Des "gilets jaunes" manifestent à Paris sur les Champs-Elysées, le samedi 16 mars. (ALAIN JOCARD / AFP)

La manifestation des "gilets jaunes" a dégénéré à Paris, dans le quartier des Champs-Elysées, samedi 16 mars : affrontements avec les forces de l'ordre, magasins pillés, canons à eau actionnés... "La situation est très tendue", a déclaré en début d'après midi sur franceinfo Loïc Lecouplier, secrétaire national du syndicat de police Alliance. "Cela risque de continuer jusqu'en début de soirée. Malheureusement, c'était prévisible", a-t-il affirmé

Selon Loïc Lecouplier, les messages étaient "clairs" sur les réseaux sociaux : des casseurs allaient infiltrer la manifestation. "Nos indicateurs savaient aussi que les black blocs allaient venir ainsi que des gens de nationalités étrangères.

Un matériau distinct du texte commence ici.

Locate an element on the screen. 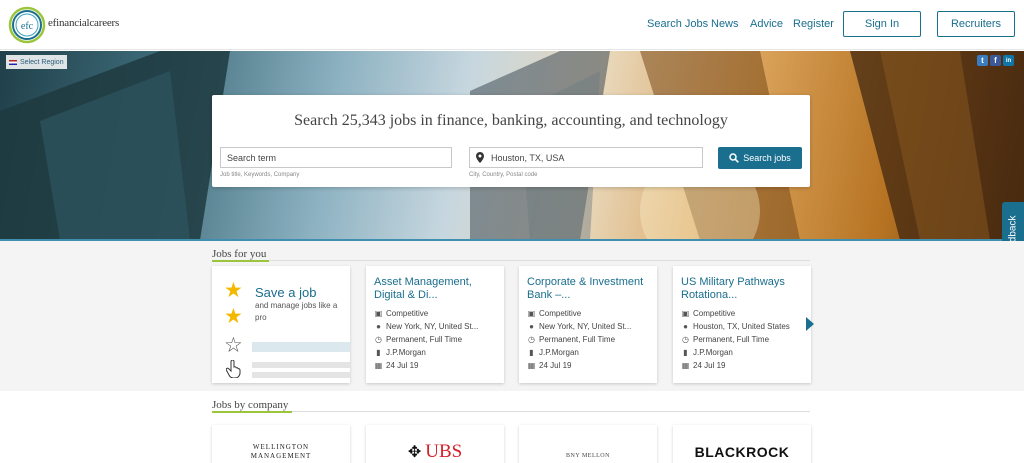 The width and height of the screenshot is (1024, 463). search-jobs-button: Search jobs is located at coordinates (760, 158).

On savait donc que cela risquait d'être très fortement agité."

Une soixantaine de personnes interpellées

Les affrontements ont commencé dès 11 heures du matin. "Des individus sont allés au contact des policiers, des gendarmes mobiles, des CRS. Très vite cela a tourné aux dégradations et à l'affrontement." Les forces de l'ordre ont interpellé plus de 80 personnes, dont selon lui un Belge "avec des pétards à fort pouvoir détonnant et interdits en France. Certains sont des black blocs mais portent des gilets jaunes."

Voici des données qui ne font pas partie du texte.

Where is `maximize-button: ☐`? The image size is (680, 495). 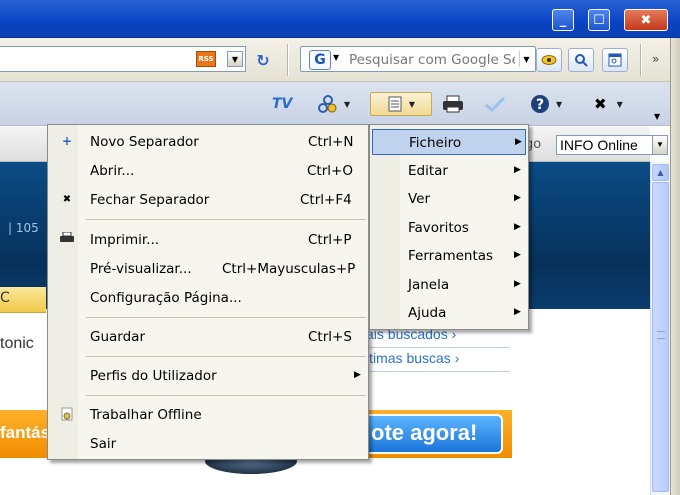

La brasserie Fouquet's, classée monument historique, a été endommagée lors des manifestations. "On essaie d'anticiper mais on ne sait pas où cela va se passer. C'est compliqué, on ne peut pas raser les arbres, on ne peut pas dépaver les rues, on ne peut pas détruire Paris parce que depuis 18 week-ends, il y a des mouvements qui se manifestent."